• _WHAT IS REQUIRED_
Return the lines that run from the start of the records through the line containing "pos(277,79)", inclusive, copying them character for character.
--------------------------------
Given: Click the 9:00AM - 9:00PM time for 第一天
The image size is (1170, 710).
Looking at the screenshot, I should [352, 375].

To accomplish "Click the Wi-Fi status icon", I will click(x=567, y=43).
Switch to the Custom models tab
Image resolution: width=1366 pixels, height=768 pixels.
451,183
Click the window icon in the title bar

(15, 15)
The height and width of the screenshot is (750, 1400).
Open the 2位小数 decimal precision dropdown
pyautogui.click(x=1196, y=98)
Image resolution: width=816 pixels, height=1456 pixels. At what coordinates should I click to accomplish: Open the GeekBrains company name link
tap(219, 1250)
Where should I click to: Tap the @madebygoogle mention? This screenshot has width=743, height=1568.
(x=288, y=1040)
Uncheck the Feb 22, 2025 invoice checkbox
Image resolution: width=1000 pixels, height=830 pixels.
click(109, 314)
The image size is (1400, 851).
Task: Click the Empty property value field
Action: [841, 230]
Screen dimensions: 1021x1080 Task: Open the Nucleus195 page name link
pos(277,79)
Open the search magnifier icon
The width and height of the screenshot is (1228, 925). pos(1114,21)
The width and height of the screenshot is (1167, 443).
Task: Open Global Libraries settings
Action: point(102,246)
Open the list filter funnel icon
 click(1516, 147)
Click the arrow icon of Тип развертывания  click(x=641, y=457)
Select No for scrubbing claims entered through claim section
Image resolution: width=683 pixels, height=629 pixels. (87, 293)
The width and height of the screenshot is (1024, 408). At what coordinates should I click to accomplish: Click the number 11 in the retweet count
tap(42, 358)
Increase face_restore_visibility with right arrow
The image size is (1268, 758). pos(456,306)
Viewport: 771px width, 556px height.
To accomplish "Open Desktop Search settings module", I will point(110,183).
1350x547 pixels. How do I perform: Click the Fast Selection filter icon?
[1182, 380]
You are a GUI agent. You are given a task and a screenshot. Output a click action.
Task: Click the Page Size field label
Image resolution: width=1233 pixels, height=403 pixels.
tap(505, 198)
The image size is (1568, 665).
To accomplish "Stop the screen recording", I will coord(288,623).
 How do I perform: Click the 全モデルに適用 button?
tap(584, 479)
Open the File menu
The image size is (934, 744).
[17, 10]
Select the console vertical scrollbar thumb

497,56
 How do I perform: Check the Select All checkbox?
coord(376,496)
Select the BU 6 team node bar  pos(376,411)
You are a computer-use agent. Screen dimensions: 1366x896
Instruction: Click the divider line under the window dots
--------------------------------
• _SOLUTION TO THE PROBLEM_
Given: Click the 9:00AM - 9:00PM time for 第一天
The image size is (1170, 710).
Looking at the screenshot, I should [352, 375].

To accomplish "Click the Wi-Fi status icon", I will click(x=567, y=43).
Switch to the Custom models tab
Image resolution: width=1366 pixels, height=768 pixels.
451,183
Click the window icon in the title bar

(15, 15)
The height and width of the screenshot is (750, 1400).
Open the 2位小数 decimal precision dropdown
pyautogui.click(x=1196, y=98)
Image resolution: width=816 pixels, height=1456 pixels. At what coordinates should I click to accomplish: Open the GeekBrains company name link
tap(219, 1250)
Where should I click to: Tap the @madebygoogle mention? This screenshot has width=743, height=1568.
(x=288, y=1040)
Uncheck the Feb 22, 2025 invoice checkbox
Image resolution: width=1000 pixels, height=830 pixels.
click(109, 314)
The image size is (1400, 851).
Task: Click the Empty property value field
Action: [841, 230]
Screen dimensions: 1021x1080 Task: Open the Nucleus195 page name link
pos(277,79)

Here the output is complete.